No issue on waiting.


----------



## Bront

I know we already worked it out for Whinoah. (Not sure if I added the background or not).

Idealy, you can get us all to where a single solo posts will get us with the group.

And the jumbled mess will sort it self out probably in a week or so, depending on how often people post.  Kirkesh realy only wants to talk to Talia and get settled with Vanessa.


----------



## Rystil Arden

Bront said:
			
		

> I know we already worked it out for Whinoah. (Not sure if I added the background or not).
> 
> Idealy, you can get us all to where a single solo posts will get us with the group.
> 
> And the jumbled mess will sort it self out probably in a week or so, depending on how often people post.  Kirkesh realy only wants to talk to Talia and get settled with Vanessa.



 Right, I did work it out for Whinoah, and a bunch of the others.  Speak up if you aren't on Chuliit yet guys


----------



## Keia

Rystil,

I'm on Chulit I guess.  Looking over everything, we never really discussed how I got from the illegal pits to Chulit.  Anything you want to arrange is fine with me. 

Keia


----------



## Rystil Arden

Keia said:
			
		

> Rystil,
> 
> I'm on Chulit I guess.  Looking over everything, we never really discussed how I got from the illegal pits to Chulit.  Anything you want to arrange is fine with me.
> 
> Keia



 Were we also going to work that out in a shared history with BS?  I can't remember any more.  Either way works for me


----------



## Keia

Yeah, and a nymph I was protecting as well, but I think that was one of the characters that dropped.  

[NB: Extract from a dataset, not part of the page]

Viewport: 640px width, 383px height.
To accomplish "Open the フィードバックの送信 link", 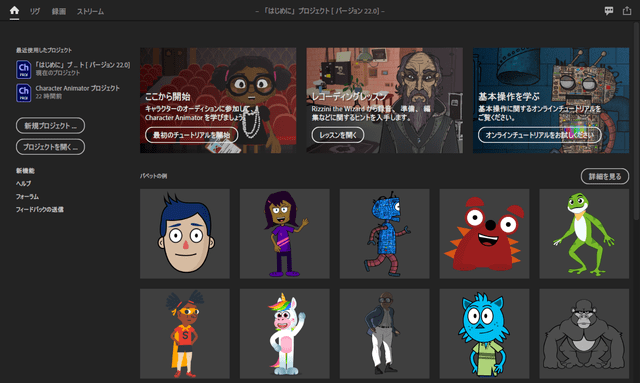I will [x=40, y=209].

We all should be able to hash it out in the OOC fairly quickly - would you agree?

I'll be on off and on until about 10:00pm then I be on for a while.

Keia


----------



## Rystil Arden

Keia said:
			
		

> Yeah, and a nymph I was protecting as well, but I think that was one of the characters that dropped.
> 
> We all should be able to hash it out in the OOC fairly quickly - would you agree?
> 
> I'll be on off and on until about 10:00pm then I be on for a while.
> 
> Keia



 Okey dokey.  I have a six-day weekend starting today --yay!


----------



## Erekose13

Nice. I'm on Chuliit already, been there scoping it out for a while now.  Not sure how I'll meet up with the other characters, but atleast I'm on the right planet.


----------



## Rystil Arden

Erekose13 said:
			
		

> Nice. I'm on Chuliit already, been there scoping it out for a while now.  Not sure how I'll meet up with the other characters, but atleast I'm on the right planet.



 Yup.  You're all set


----------



## Keia

Rystil and BS[sblock]So . . . underground pit on the Praetorian homeworld, run by seedier sorts that liked to bring in offworld talent.  Any ideas on our escape?  Or any fleshing out of the details?    I'll help with ideas and suggestions to keep everything rolling.  Just figured I'd start at the beginning.[/sblock]
Keia


----------



## Brother Shatterstone

Rystil and Keia:[sblock]







			
				Keia said:
			
		

> So . . . underground pit on the Praetorian homeworld, run by seedier sorts that liked to bring in offworld talent.  Any ideas on our escape?  Or any fleshing out of the details?    I'll help with ideas and suggestions to keep everything rolling.  Just figured I'd start at the beginning.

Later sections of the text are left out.